Fok Pui-yee (Chinese: 霍佩儀; born 1950) is a former Hong Kong pro-democracy activist and politician. She is also a former member of the Urban Council of Hong Kong.
Fok was born and raised in Hong Kong and graduate from the Jockey Club Industrial School. She began in the community services in 1973 and was the Residents' Committee chairwoman of the Kowloon Bay Resettlement Estate. In 1979, she co-founded the Hong Kong People's Council on Public Housing Policy with other grassroots activists such as Frederick Fung and was the treasurer, secretary and vice-chairwoman of the council. She was first elected to the Urban Council in 1986. She was a member of the Joint Committee on the Promotion of Democratic Government (JCPDG) and protested with other pro-democracy politicians in a hunger strike against the "mainstream proposal" of the drafting of the Basic Law of Hong Kong.[1] In 1989, she ran in the re-election but was defeated by Mok Ying-fan supported by the Hong Kong Association for Democracy and People's Livelihood (ADPL), becoming the only incumbent to lose her seat.[2]
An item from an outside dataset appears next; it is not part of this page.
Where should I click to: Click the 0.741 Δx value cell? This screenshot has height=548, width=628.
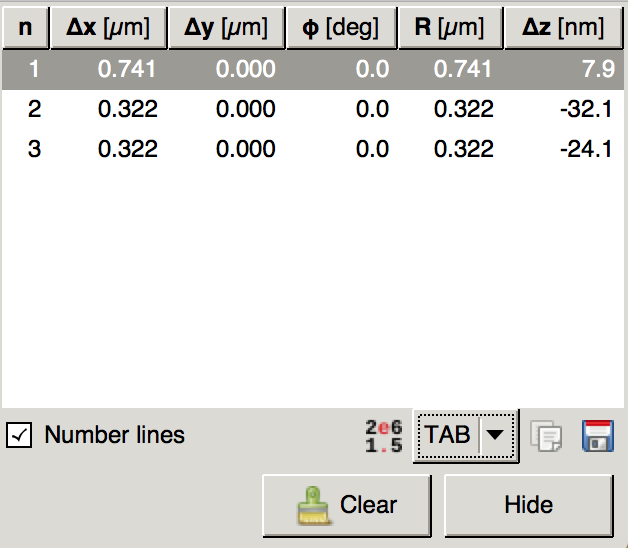[x=127, y=69]
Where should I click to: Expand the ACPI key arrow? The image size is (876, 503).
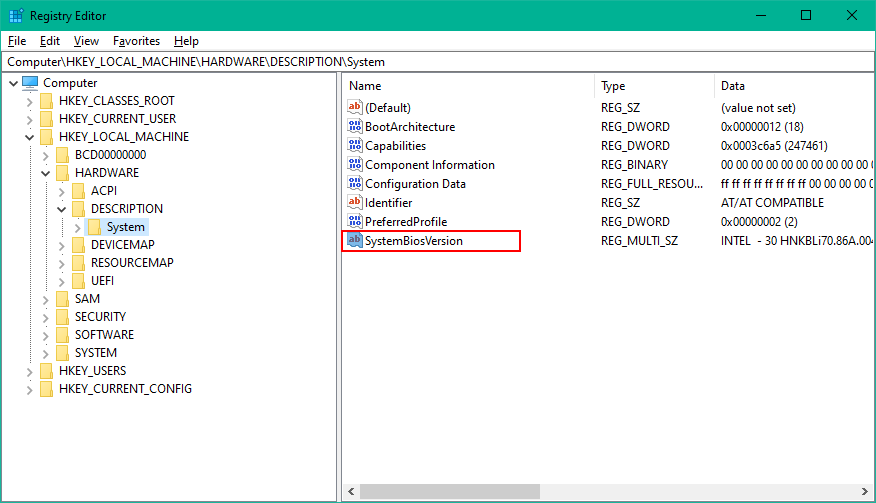pos(62,191)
She ran in the first SAR Legislative Council election in 1998 in Kowloon East against the Democratic Party and the Democratic Alliance for the Betterment of Hong Kong (DAB). She received 6,339 votes, 2.42 percent of the total votes and was not elected. She again ran in the first SAR District Council election in 1999 in Tsz Wan East but lost to the former Legislative Councillor Michael Cheng who represented the Hong Kong Progressive Alliance (HKPA).